* [TRY IT] Return, word for word, only the lines from the one containing "Open the three-dot more options menu" through the last line of the entries.

* [DATA FOR REVIEW]
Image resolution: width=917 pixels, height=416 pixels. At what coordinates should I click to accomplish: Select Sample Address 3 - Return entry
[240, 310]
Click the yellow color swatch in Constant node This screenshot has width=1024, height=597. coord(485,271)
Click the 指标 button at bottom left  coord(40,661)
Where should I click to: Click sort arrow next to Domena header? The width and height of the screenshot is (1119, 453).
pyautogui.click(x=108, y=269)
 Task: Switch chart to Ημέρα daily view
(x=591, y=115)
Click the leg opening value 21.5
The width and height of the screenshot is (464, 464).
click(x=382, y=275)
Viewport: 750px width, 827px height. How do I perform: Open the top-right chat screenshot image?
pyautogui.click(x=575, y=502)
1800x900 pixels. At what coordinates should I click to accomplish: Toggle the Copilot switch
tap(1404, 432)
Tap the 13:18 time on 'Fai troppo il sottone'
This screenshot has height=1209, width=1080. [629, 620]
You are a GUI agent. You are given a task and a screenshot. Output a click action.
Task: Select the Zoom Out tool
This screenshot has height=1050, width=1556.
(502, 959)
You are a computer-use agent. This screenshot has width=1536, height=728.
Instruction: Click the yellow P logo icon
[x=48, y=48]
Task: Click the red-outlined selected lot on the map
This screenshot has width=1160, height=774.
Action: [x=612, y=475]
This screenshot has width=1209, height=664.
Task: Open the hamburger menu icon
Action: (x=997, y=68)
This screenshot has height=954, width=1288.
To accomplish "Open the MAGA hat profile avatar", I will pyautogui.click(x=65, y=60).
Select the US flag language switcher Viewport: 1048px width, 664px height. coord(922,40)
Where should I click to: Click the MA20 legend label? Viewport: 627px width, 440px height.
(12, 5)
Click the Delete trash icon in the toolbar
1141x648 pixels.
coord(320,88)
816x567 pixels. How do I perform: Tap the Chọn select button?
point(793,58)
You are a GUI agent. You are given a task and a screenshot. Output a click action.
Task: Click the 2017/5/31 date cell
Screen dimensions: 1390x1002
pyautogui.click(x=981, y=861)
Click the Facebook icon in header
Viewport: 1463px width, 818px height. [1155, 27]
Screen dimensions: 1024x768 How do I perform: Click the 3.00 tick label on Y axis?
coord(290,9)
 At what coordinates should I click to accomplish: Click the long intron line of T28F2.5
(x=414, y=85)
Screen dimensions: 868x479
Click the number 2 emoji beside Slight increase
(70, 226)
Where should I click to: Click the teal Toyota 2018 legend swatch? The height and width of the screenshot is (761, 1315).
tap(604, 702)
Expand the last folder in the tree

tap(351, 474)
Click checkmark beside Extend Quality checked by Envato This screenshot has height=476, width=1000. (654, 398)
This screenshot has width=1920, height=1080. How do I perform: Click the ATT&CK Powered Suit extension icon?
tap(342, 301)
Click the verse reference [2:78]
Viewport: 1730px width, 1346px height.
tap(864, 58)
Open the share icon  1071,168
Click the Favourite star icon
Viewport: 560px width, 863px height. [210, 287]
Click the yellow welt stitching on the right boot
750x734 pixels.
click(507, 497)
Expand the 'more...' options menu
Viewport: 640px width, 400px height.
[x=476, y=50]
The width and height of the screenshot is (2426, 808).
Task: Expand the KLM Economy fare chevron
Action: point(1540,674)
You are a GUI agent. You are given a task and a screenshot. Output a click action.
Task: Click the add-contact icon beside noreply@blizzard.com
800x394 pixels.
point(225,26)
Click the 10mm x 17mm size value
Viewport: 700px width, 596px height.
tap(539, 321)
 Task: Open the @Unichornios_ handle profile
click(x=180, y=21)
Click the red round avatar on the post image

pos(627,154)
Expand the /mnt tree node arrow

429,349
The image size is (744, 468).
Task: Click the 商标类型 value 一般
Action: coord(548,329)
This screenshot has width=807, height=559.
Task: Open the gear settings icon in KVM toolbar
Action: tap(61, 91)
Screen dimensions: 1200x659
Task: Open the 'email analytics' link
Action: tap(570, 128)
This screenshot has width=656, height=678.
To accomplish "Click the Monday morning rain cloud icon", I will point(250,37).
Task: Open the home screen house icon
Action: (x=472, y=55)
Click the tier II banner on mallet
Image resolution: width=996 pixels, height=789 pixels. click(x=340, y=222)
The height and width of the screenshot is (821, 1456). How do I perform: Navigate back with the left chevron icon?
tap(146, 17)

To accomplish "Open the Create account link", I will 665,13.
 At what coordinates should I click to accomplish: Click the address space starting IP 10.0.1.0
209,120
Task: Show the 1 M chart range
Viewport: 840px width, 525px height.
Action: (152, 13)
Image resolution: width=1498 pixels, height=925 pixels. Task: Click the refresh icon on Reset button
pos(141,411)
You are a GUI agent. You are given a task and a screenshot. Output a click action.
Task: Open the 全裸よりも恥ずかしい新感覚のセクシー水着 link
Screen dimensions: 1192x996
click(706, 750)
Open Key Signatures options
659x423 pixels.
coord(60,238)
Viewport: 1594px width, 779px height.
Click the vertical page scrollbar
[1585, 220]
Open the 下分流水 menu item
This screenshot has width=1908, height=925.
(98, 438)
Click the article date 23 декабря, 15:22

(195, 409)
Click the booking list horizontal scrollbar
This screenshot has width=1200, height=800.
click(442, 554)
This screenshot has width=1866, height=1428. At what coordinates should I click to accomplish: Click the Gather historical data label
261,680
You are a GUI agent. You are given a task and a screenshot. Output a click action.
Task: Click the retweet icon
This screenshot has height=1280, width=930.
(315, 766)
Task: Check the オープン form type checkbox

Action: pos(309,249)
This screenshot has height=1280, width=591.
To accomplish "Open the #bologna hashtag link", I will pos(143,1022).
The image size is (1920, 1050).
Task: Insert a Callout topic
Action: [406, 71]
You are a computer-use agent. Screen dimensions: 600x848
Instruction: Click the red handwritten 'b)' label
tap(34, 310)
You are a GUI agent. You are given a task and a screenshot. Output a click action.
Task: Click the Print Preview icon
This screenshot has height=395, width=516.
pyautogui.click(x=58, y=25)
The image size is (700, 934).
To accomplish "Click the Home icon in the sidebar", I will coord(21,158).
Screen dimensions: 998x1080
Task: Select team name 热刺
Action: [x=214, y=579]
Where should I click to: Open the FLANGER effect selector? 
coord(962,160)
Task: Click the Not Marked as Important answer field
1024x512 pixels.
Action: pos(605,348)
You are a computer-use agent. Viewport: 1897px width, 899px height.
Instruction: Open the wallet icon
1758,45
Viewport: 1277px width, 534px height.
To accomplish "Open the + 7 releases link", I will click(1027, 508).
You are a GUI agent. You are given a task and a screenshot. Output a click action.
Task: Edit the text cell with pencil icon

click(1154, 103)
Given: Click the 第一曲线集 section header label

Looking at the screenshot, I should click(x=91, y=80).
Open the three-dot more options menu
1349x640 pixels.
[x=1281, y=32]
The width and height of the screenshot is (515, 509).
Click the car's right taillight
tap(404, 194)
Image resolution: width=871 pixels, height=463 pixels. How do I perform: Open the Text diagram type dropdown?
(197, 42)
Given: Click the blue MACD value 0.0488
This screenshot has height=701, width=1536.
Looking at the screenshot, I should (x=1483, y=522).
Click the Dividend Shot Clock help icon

* [SOLVED PROBLEM]
Open the three-dot more options menu
1349x640 pixels.
[x=1281, y=32]
The width and height of the screenshot is (515, 509).
Click the car's right taillight
tap(404, 194)
Image resolution: width=871 pixels, height=463 pixels. How do I perform: Open the Text diagram type dropdown?
(197, 42)
Given: Click the blue MACD value 0.0488
This screenshot has height=701, width=1536.
Looking at the screenshot, I should (x=1483, y=522).
Click the Dividend Shot Clock help icon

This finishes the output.